Esemplare in merito è la lotta che si sviluppa nel comune di Nichelino che, a causa dell'immigrazione massiccia, è diventato in pochi anni una specie di dormitorio operaio alle porte di Torino, abitato da una popolazione composta da un 60% di meridionali, 23% di veneti e il rimanente 17% provenienti da altre regioni. La maggior parte di loro sono giovani tra i venti e i quarant'anni; i bambini sono circa 5.000 mentre i posti negli asili nido sono 380 e le aule delle scuole dell' obbligo sono 106 per 175 classi. Su una popolazione attiva di 15 mila persone, l'80%, cioè 12.000 sono operai.
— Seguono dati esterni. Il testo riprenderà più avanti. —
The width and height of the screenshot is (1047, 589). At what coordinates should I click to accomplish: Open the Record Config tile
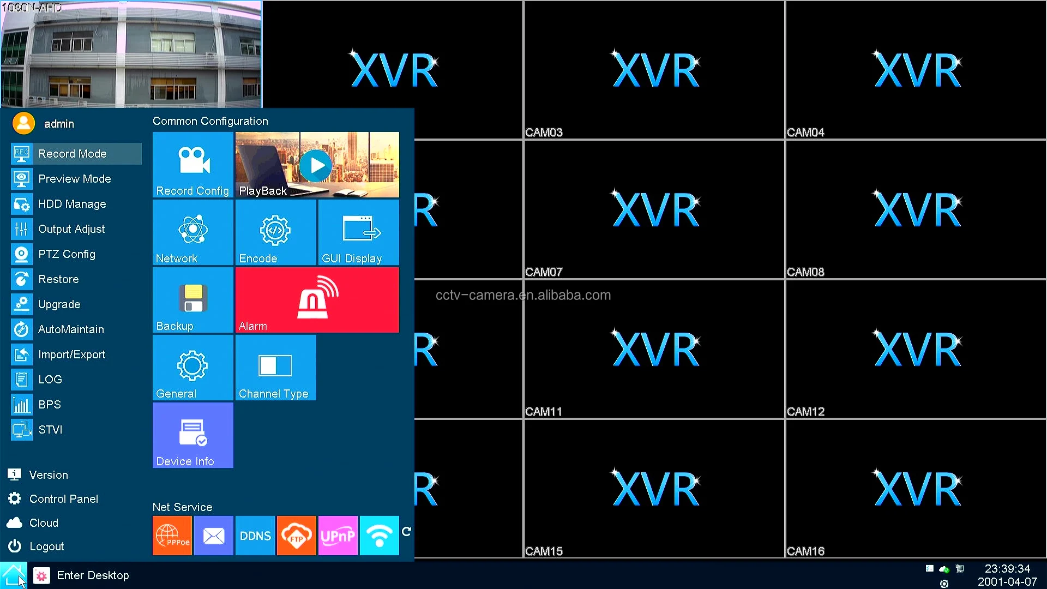click(x=192, y=164)
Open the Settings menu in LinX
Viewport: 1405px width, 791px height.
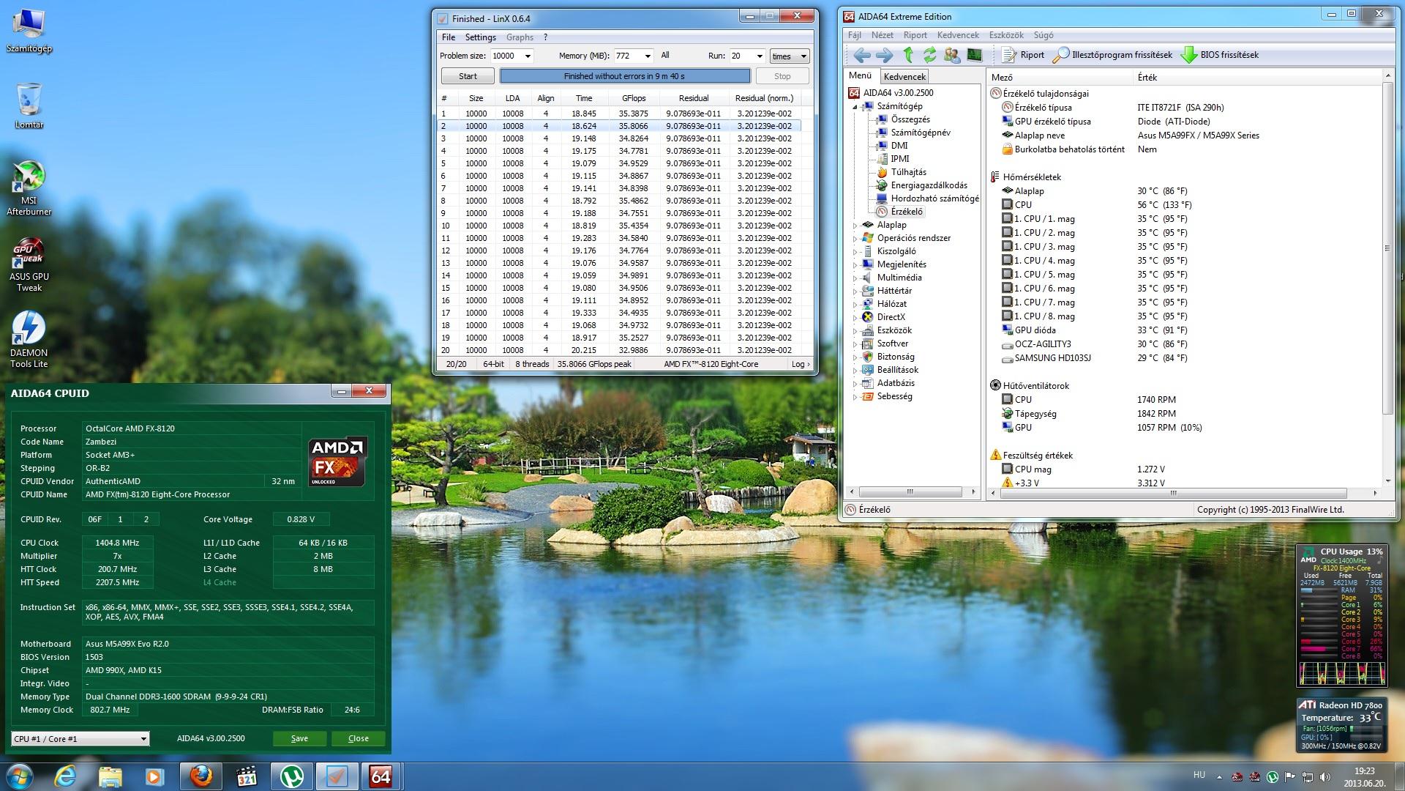click(x=480, y=37)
Solo 1.700 hanno trovato lavoro vicino a casa, gli altri, tra cui un folto gruppo di lavoratori Fiat, che sono 5.200, sono costretti a raggiungere il posto di lavoro a Torino, Moncalieri, Rivalta, Carmagnola, Airasca. Il tempo che essi impiegano per raggiungere il posto di lavoro varia da un massimo di quasi un'ora abbondante a un minimo di 30 minuti. In media circa due ore al giorno se ne vanno solo per andare e tornare dalla fabbrica. La spesa per l'affitto porta via al 70% dei lavoratori da un terzo fino alla metà del salario, mentre il 60% di coloro che hanno acquistato l'alloggio con un mutuo ogni mese si vedono decurtato metà stipendi.
La richiesta di aumento degli affitti da parte dei proprietari di case e l'arrivo delle prime lettere di sfratto provocano una energica protesta che viene raccolta e guidata: dai sedici comitati di inquilini che si sono formati nel mesi precedenti.
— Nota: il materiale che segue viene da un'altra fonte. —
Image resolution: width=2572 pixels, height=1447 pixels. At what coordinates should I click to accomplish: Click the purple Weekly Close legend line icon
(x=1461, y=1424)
Il 13 giugno 1969, al termine di una manifestazione contro il caro-fitti, i partecipanti entrano tutti nel comune e lo occupano, dopo che hanno rifiutato di formare una delegazione per le trattative. Decine di operai, studenti e lavoratori siedono da quel giorno e per dodici giorni consecutivi in assemblea permanente, decisi a mantenere l'occupazione fino a quando il sindaco democristiano non si recherà in Prefettura, assieme a delegazione dei comitati inquilini, per chiedere l'emanazione di un provvedimento straordinario di blocco degli affitti e degli sfratti come affermano i due grossi striscioni posti sulla facciata del Comune: Blocco generale degli affitti, Blocco generale degli sfratti.
Dal municipio occupato partono per Hanoi telegrammi di plauso per la costituzione del governo rivoluzionario del Sud Vietnam, per il Ministro degli Interni, che viene sollecitato a trovare in fretta una soluzione al loro problema, e alla CGIL perché inizi una lotta radicale sulla questione degli affitti e dell'equo canone. L'emblematica lotta dei comitati inquilini di Nichelino, che si svolge contemporaneamente a quella in corso alla Fiat, rompe l'isolamento forzato delle lotte operaie dentro i cancelli, quel "cordone sanitario" che i mezzi di comunicazione borghesi creano intorno ai muri degli stabilimenti. Il senso della lotta, dentro e fuori, nella fabbrica e nel luogo dove si vive il resto della giornata, comincia a unirsi in una sintesi di ribellione verso l'intero sistema sociale e le sue regole, superando settorialità e specificità, trasformandosi in richieste di cambiamenti radicali e sostanziali.